What you should do: When you reach the line that contains "Lambert (39, 1756)", give it back exactly along with each line after it to the end of the entries; skip any pictures.

Exercise inputs:
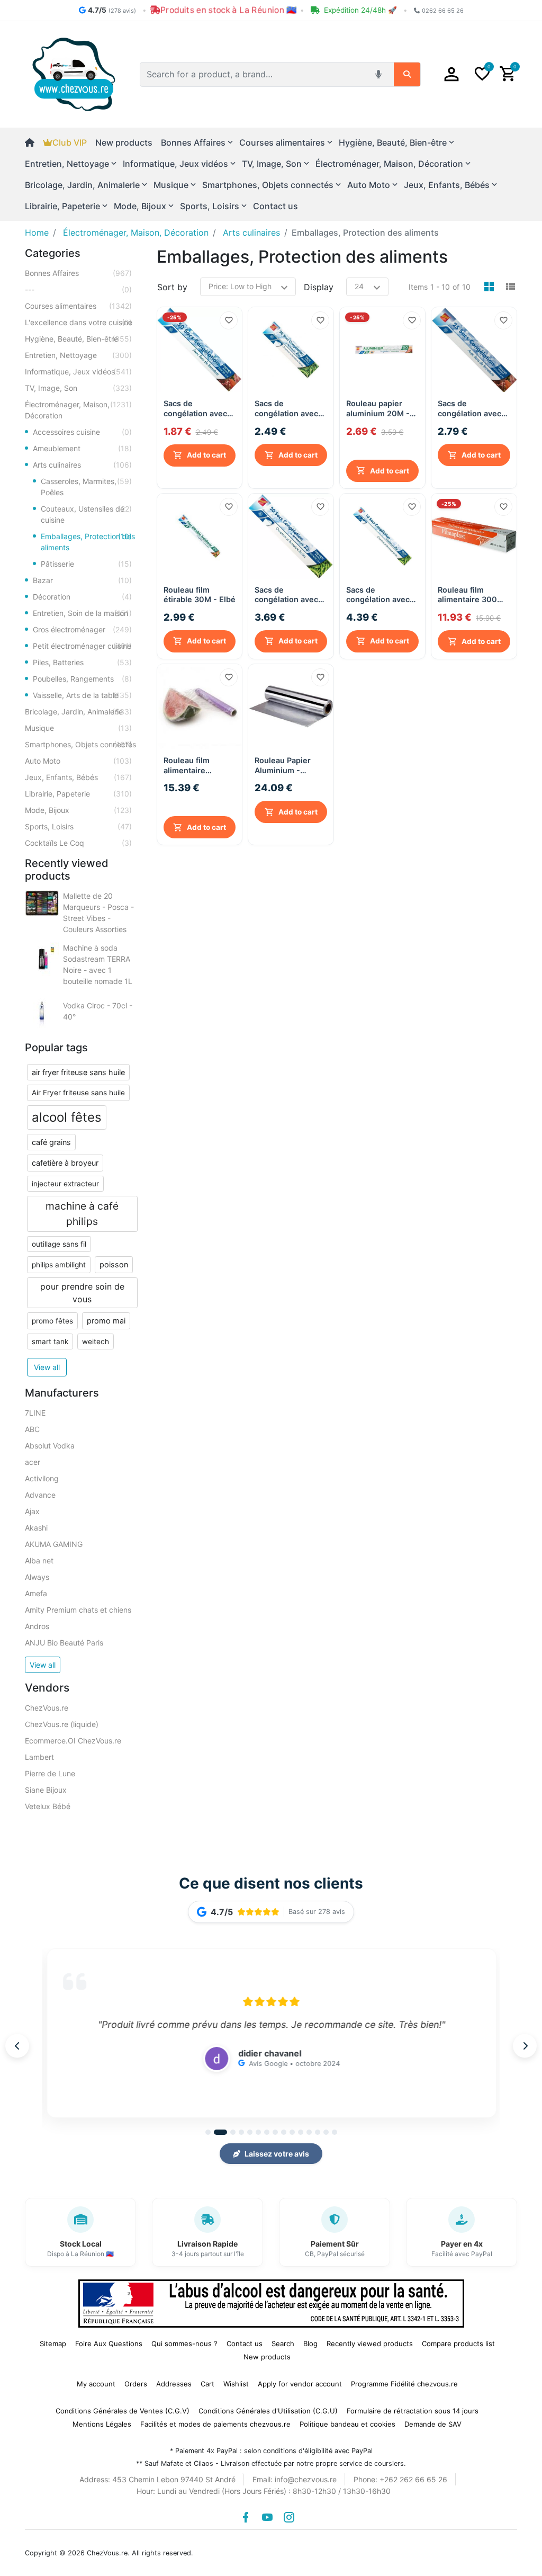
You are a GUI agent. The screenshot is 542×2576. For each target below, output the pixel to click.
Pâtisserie (86, 563)
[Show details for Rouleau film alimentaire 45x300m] (199, 705)
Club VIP (69, 142)
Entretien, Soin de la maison (82, 613)
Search (283, 2343)
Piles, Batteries (82, 662)
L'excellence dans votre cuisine (78, 322)
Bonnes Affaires (78, 273)
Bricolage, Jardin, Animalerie (78, 711)
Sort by (172, 287)
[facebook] (245, 2517)
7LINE (35, 1412)
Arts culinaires (82, 464)
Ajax (32, 1511)
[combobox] (254, 74)
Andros (37, 1626)
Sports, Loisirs (78, 826)
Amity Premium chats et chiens (78, 1609)
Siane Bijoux (46, 1789)
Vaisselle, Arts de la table (82, 695)
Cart (207, 2384)
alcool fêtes (67, 1117)
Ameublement (82, 448)
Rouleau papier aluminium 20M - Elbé (378, 422)
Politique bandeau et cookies (347, 2424)
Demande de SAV (433, 2424)
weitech (95, 1341)
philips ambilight (59, 1264)
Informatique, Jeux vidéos (78, 371)
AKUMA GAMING (54, 1544)
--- (78, 289)
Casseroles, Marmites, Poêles (86, 487)
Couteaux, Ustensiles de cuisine (86, 514)
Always (37, 1576)
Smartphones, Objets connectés (80, 744)
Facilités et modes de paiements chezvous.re (215, 2424)
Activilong (42, 1478)
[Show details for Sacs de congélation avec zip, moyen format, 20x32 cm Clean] (290, 534)
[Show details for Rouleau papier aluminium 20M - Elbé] (382, 349)
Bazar (82, 580)
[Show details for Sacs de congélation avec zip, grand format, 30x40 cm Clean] (382, 534)
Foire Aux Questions (108, 2343)
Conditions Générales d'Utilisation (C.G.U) (268, 2411)
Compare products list (458, 2343)
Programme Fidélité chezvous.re (404, 2384)
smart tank (50, 1341)
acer (32, 1461)
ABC (32, 1429)
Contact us (275, 206)
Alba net (39, 1560)
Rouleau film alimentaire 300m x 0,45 (471, 593)
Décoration (82, 596)
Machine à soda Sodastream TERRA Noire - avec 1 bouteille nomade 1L (97, 964)
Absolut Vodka (50, 1445)
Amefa (36, 1593)
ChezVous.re (46, 1707)
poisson (114, 1264)
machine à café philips (82, 1214)
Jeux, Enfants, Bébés (78, 777)
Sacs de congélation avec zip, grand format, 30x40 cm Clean (379, 593)
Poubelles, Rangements (82, 678)
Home (37, 232)
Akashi (36, 1527)
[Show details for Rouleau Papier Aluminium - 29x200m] (290, 705)
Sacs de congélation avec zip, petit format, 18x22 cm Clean (286, 408)
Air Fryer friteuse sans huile (78, 1092)
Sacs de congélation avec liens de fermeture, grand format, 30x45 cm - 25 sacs (473, 408)
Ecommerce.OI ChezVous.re (73, 1740)
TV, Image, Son (78, 387)
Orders (135, 2384)
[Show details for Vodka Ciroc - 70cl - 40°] (42, 1011)
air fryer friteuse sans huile (78, 1072)
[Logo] (74, 73)
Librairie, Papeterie (78, 793)
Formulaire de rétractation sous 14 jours (412, 2411)
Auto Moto (78, 760)
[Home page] (34, 142)
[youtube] (267, 2517)
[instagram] (289, 2517)
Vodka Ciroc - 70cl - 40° (97, 1011)
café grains (51, 1142)
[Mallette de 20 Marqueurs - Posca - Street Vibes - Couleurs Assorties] (42, 903)
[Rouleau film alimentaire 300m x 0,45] (474, 534)
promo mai (106, 1320)
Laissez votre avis (277, 2153)
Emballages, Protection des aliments (88, 542)
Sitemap (53, 2343)
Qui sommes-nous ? (184, 2343)
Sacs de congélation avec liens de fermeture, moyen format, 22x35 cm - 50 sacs (199, 408)
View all (47, 1367)
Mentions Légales (102, 2424)
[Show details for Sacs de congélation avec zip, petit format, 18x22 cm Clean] (290, 349)
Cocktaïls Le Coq (78, 842)
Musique (78, 727)
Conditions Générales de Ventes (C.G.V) (122, 2411)
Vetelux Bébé (47, 1806)
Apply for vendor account (300, 2384)
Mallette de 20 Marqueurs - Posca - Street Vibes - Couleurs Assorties (98, 912)
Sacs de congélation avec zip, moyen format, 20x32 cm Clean (289, 593)
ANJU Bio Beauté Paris (64, 1642)
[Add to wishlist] (229, 320)
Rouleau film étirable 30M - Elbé (200, 592)
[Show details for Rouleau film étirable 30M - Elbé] (199, 534)
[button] (451, 74)
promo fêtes (52, 1321)
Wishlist (236, 2384)
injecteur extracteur (65, 1183)
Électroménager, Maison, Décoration (78, 410)
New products (123, 142)
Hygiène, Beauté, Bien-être (78, 338)
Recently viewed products (370, 2343)
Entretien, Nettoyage (78, 355)
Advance (40, 1494)
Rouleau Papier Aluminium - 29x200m (283, 764)
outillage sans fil (59, 1244)
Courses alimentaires (78, 305)
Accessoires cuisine (82, 431)
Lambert (39, 1756)
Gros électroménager (82, 629)
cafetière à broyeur (65, 1162)
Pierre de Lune (50, 1773)
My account (96, 2384)
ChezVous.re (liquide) (61, 1724)
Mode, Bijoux (78, 810)
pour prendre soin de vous (82, 1292)
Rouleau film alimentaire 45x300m (187, 778)
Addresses (174, 2384)
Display (318, 287)
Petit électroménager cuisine (82, 645)
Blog (310, 2343)
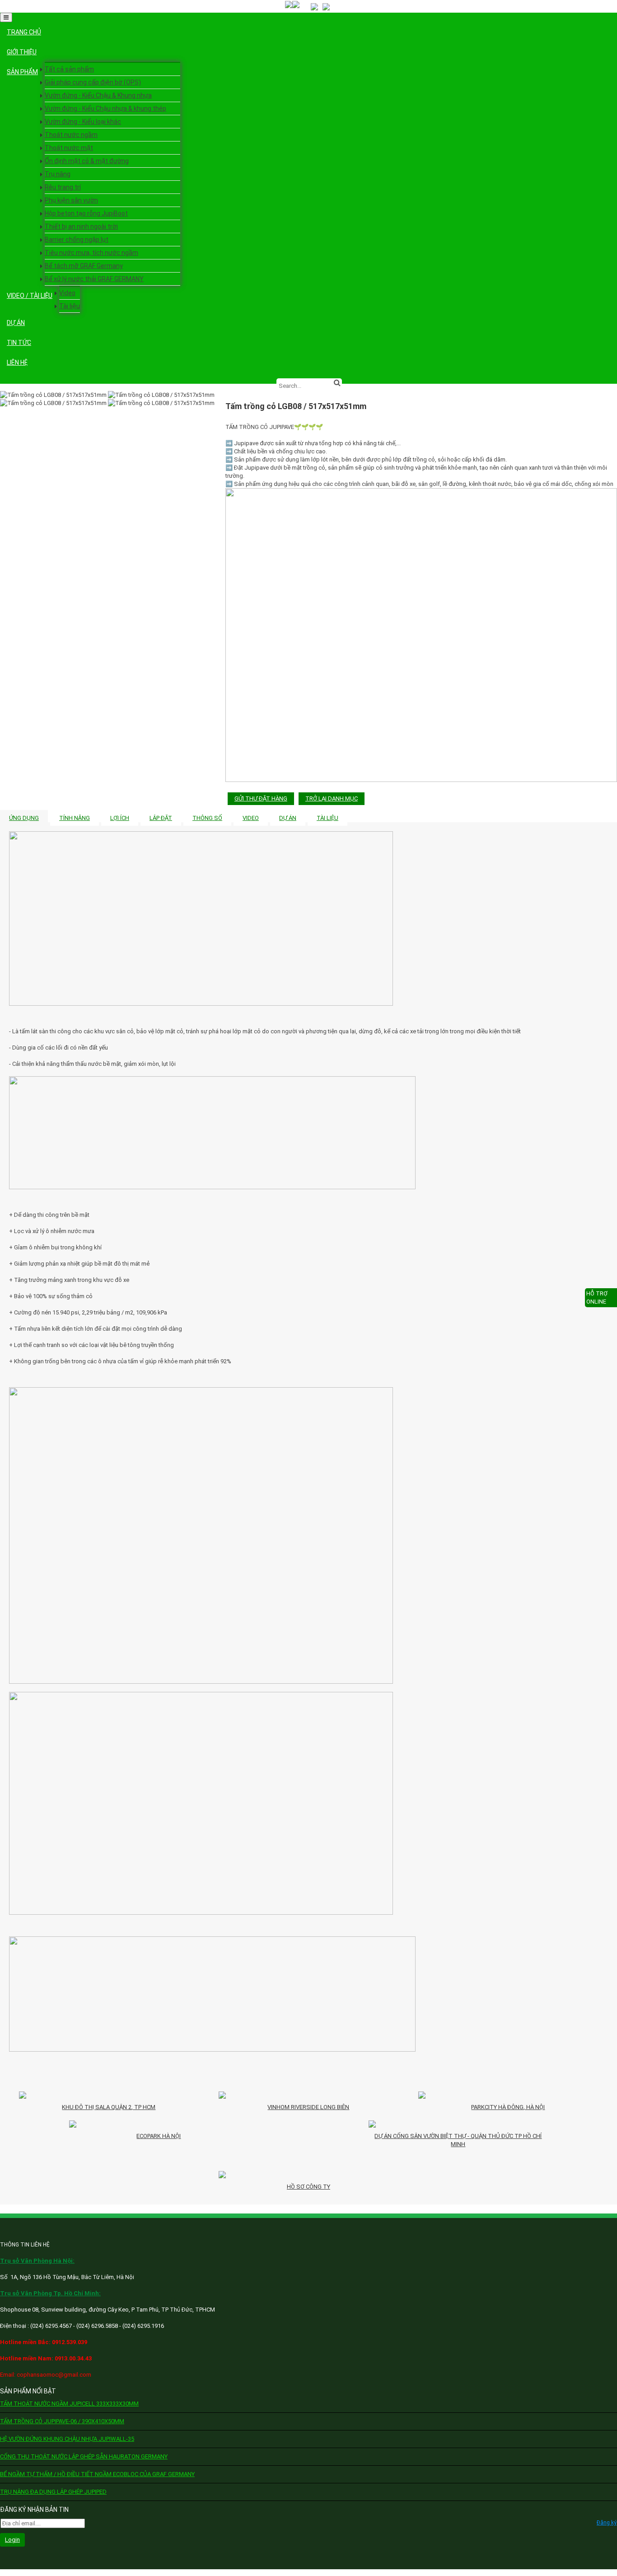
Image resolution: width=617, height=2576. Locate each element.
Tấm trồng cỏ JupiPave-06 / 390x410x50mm (62, 2421)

Response below:
Lambert (39, 1756)
Gros électroménager (82, 629)
cafetière à broyeur (65, 1162)
Pierre de Lune (50, 1773)
My account (96, 2384)
ChezVous.re (liquide) (61, 1724)
Mode, Bijoux (78, 810)
pour prendre soin de vous (82, 1292)
Rouleau film alimentaire 45x300m (187, 778)
Addresses (174, 2384)
Display (318, 287)
Petit électroménager cuisine (82, 645)
Blog (310, 2343)
Image resolution: width=617, height=2576. Locate each element.
Tấm trồng cỏ JupiPave-06 / 390x410x50mm (62, 2421)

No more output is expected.